Why should the Jewish community care particularly about these protests? There are many good reasons, not least the tradition of humanitarianism and human-rights activism among American Jews. But what should pick at our consciences above all is the kind of society that China has now become, exactly 70 years after the Communist Party took power—a society created from a legacy of mass murder.
In terms of sheer numbers exterminated, the record of Chinese communism is worse than even the Soviet Union or Nazi Germany. Upwards of 60 million people perished under chairman Mao Zedong’s regime in concentration camps and prisons, or starved by the famines imposed by the Communists upon the peasantry. While Chinese communism has had its share of factional struggles since Mao’s death in 1976, the same Communist Party remains in power now, carrying out the same abuses. Over the last year, up to 1.5 million members of the Muslim Uighur minority in northwestern China have been herded into “re-education camps.” Thousands of miles away, in Hong Kong, protestors have a credible fear that a similar fate awaits them.
That fear was eloquently summarized by one Hong Kong protester in an open letter to the people of China, circulated during the last week by Chinese pro-democracy activists to journalists in the U.S. “Hong Kong’s silent majority and many people of conscience have gradually understood the tactics of the totalitarian government,” the protester explained. “They understand that the rule of law, democracy and freedom are just the lies the rulers use to take control of power. A totalitarian government only knows how to use lies, fears and violence to control the society and maintain order. This is also why the people of Hong Kong continue their uprisings in every district of the city. Our enemy has never been China, nor our compatriots in the mainland, but the totalitarian government.”
Sadly, over the years the pro-democracy movement in Hong Kong and China has been treated shabbily by the democratic nations of the world, not least the United States. The movement has held regular protests that require participants to show enormous courage given the riot police tactics used against them—the last time Hong Kong was convulsed with major demonstrations, in 2014, the protesters signed off by saying, “We’ll be back.”

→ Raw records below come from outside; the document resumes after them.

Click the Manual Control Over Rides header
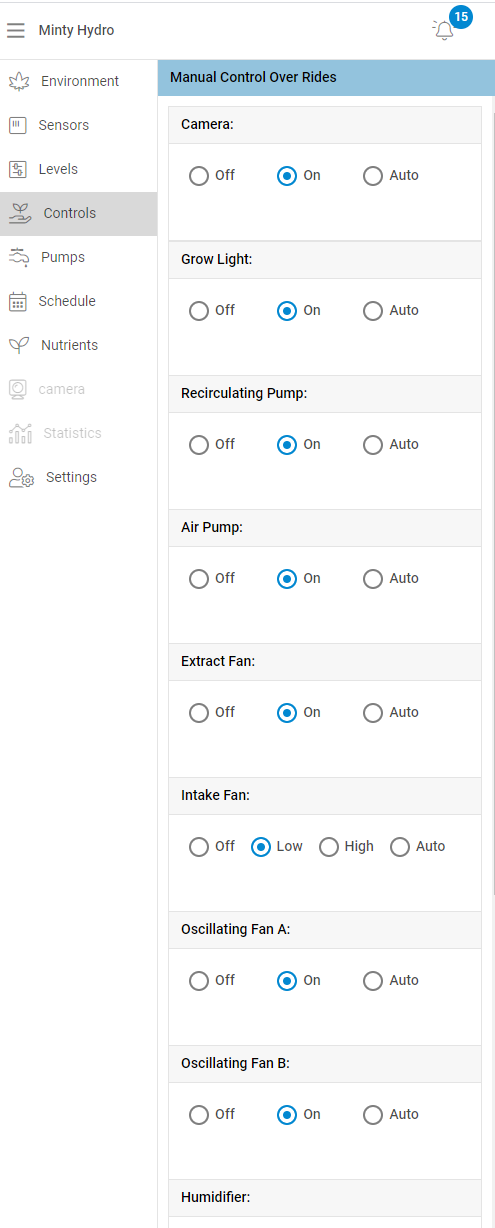The image size is (495, 1228). coord(253,77)
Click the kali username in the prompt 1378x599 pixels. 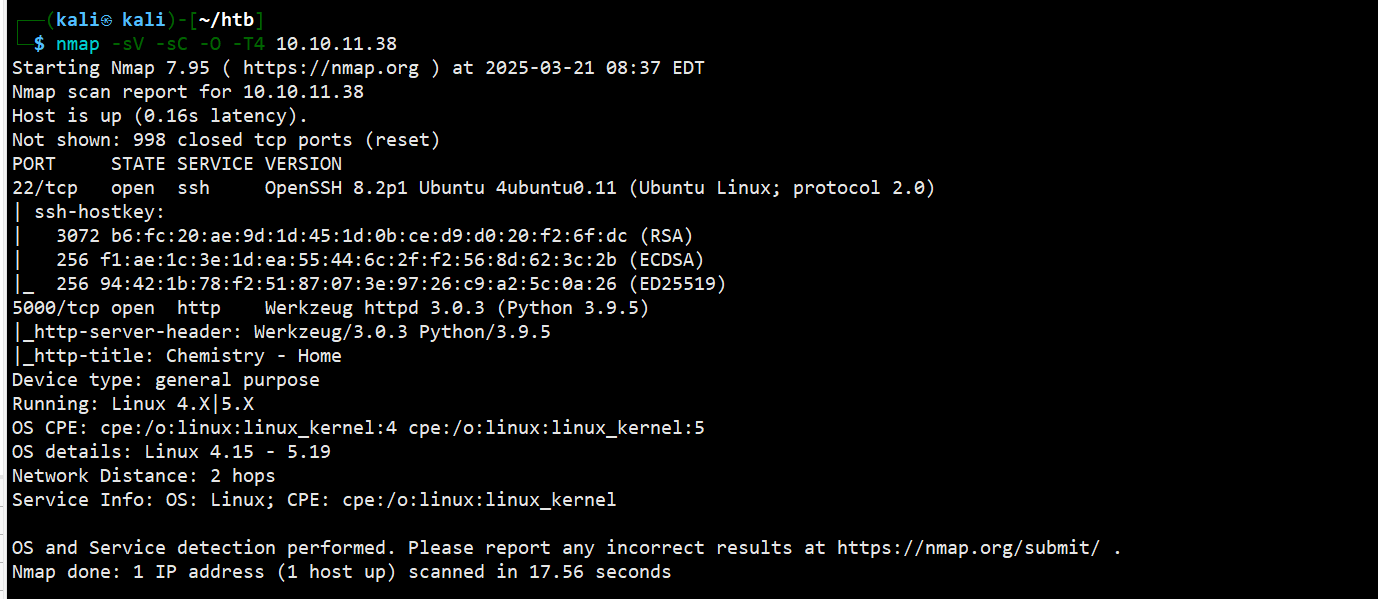click(x=77, y=20)
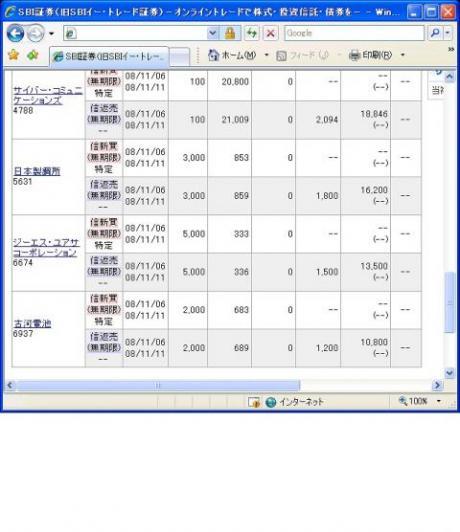Click the browser Back arrow button
The image size is (460, 532).
(15, 34)
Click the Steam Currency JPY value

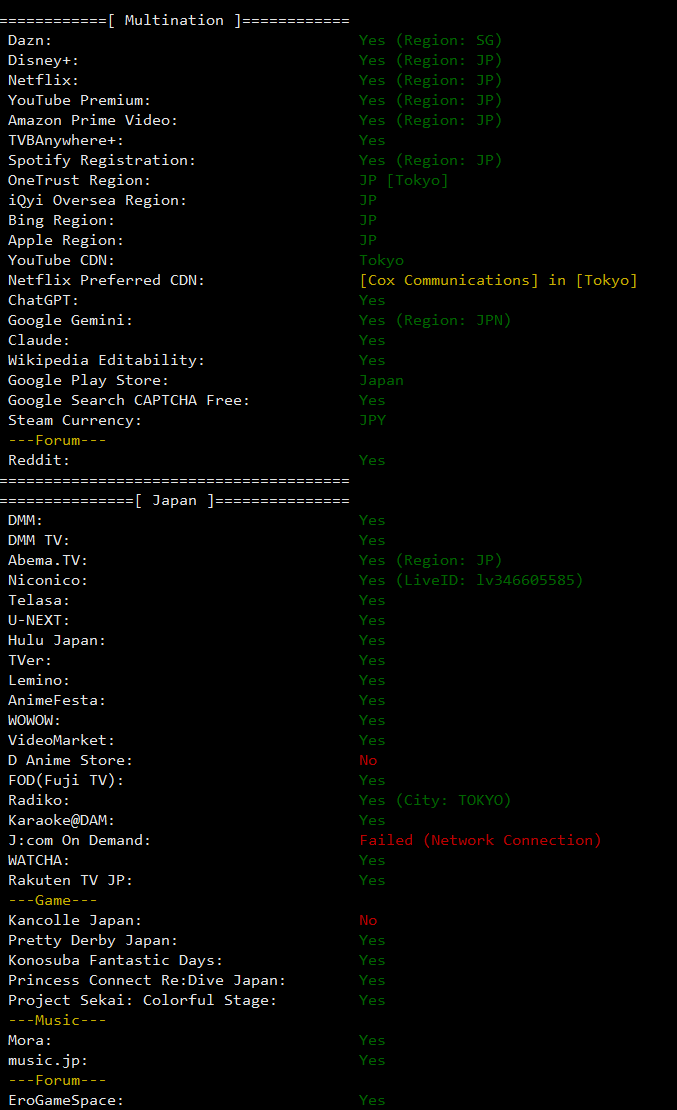(x=372, y=420)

But when President Barack Obama visited Beijing in 2016, the issue of human rights was noticeably absent from his agenda. Under U.S. President Donald Trump, rising tensions with China have centered on trade and, to a lesser extent, military spending; as with Obama, human rights don’t even make the appendix. With regard to the Hong Kong protests, Trump’s contribution has been to advise Chinese President Xi Jinping to go there and meet with the demonstrators in person; were any such meeting to take place, past practice suggests that it would be followed up with mass arrests, as enough advisers to the current U.S. administration know all too well.
Ultimately, China’s rulers know that their penetration of the global economy has been so extensive that Western nations—not just the United States, but the United Kingdom, the European Union, Australia, Israel and Canada, among others—will be driven by pragmatism. That approach will, if anything, be reinforced by, firstly, the need to preserve trade and, secondly, uncertainty about China’s regional intentions.
What that means, potentially, is that Hong Kong is expendable. As we look back at episodes in our own history when Jews were similarly disregarded in the wider calculations of power politics, the present is as good a time as any to tell the American president that the future peace of the world may, just may, be hanging on the shoulders of those brave folks in Hong Kong.